Howdy, Trashmii! Here it is, the moment we’ve been waiting for, Jax gets arrested for stealing a pair of sunglasses, YAY!!! Let’s just jump right in, shall we?
We open back at Cuckoo Coconut. Jax is pulling the wool over Brit’s dumb eyes (with Scheana’s help), and Lala’s crying out on the street, because no one believes her that Jax wanted to f. her brains out — tragic!
KFC says to Jax, “It’s fine, you say? Well it’s not fine, none of this is fine.” Scheana butts in with her very helpful two cents – “I think that you have sent mixed signals,” she says to Jax. “You’ve been a little flirty back.”
KFC lays down the law — “I just want you to be honest with me always, okay?” she says. Jax doesn’t answer, so she repeats, “Okay?” He looks at the ground and mumbles, “Mmffmf.” That’s good enough for KFC.
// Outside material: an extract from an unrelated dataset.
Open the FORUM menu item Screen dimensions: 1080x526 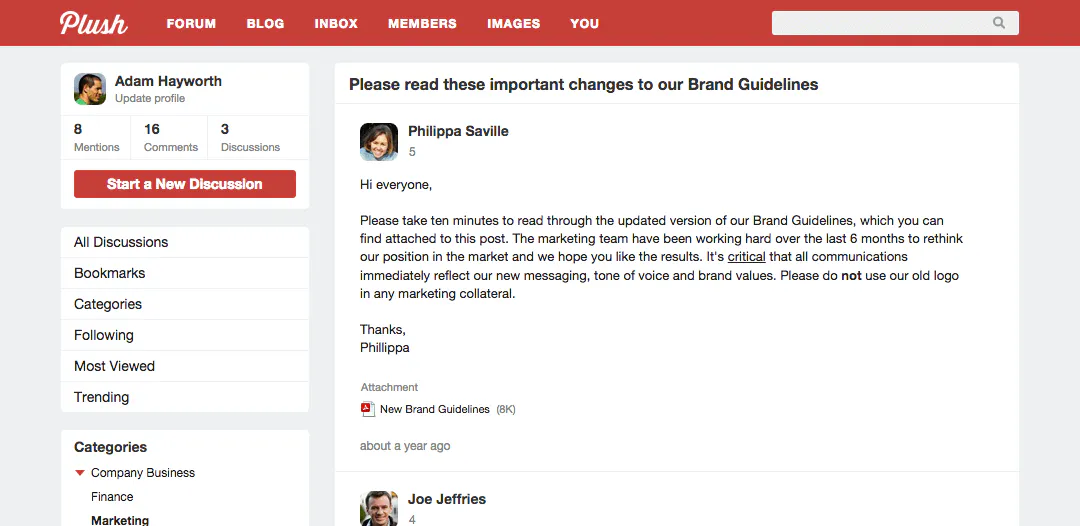click(191, 23)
Time for beer bongs! “Where’s Lala?” someone asks. “Li’l bitch,” says KFC, to peels of laughter.
“Good one, Li’l Abner!”
James and Faith go find Lala.
Lala is alone in her room crying. She says Faith was just as naked as she was, yet “I was put on blast for that, put on blast for everything.” She tries to call her mom, who’s not picking up, and then bursts into tears. Smelling blood, that slimy little arthropod James sits on the bed with her.
“I haven’t spread my legs for anybody,” says Lala, which Maxie quite enjoys.
“Glad Mummy let me go!”
“I mean, that he could look me dead in the eyes and say he didn’t say that shit?” Giving Jax way too much credit in the brains department, she exclaims, “That’s how serial killers operate!” James climbs into bed with her. “Let’s go night-night, Cowie,” says poor innocent Wawa, as the little creep peels off his trousers.
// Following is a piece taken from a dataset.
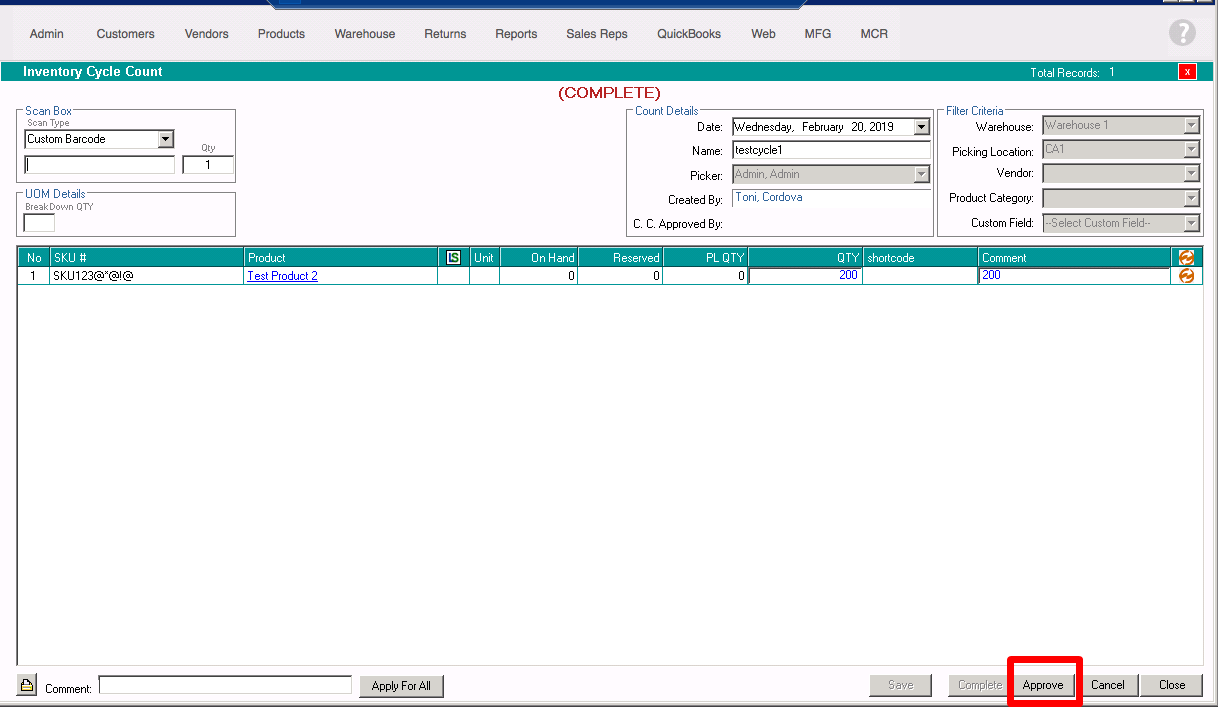Select the QuickBooks menu item
Viewport: 1218px width, 707px height.
point(688,34)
Defying Mummy’s orders, Maxie kisses Faith at the door. His homework assignment is almost completed! But wait — just nanoseconds before her virtue is stolen, Lala kicks James out.
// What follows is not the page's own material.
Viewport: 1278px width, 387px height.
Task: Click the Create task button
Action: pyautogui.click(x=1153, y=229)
Back at the pool, Katie and Schwa kiss, and Jax butts in to lick Schwa’s ear.
“I got this from Lala, Bro — pass it on!”
Scheana approaches Ariana. “Can I talk to you for a second?” She presents Ariana with a half-assed apology, which doesn’t go over well. Ariana interviews, “Scheana doesn’t have remorse for anything that she did, because apparently, Scheana’s too big to fail.”
“I just wish you could actually mean it,” says Ariana — about Scheana’s apology — to which Scheana replies, “I DID mean what I said.” HA! Ariana blows a circuit, and Bofannashay wins the round.
Meanwhile, KFC displays her worthiness by doing a beer bong. “We should get married right now!” exclaims Jax.
A waiter comes up with a beverage cart. Shay asks Scheana permission. “I wanna drink the hard alcohol,” he begs. She glares at him. “You’re so drunk,” she growls. “How the f. do you know?” he responds. As they depart with the gang for the elevator, they continue their little squabble. “You know who’s wasted? Is everybody ELSE,” says Shay. “I’m not married to everybody else,” replies Scheana.
She interviews, “I need my rock, I need someone to talk to about what just happened. But if I have a drunk husband, he can’t be that person.” He can be that person in the morning, after a real omelet and a little hair off the dog, dude — seriously, can this bitch just chill, ever?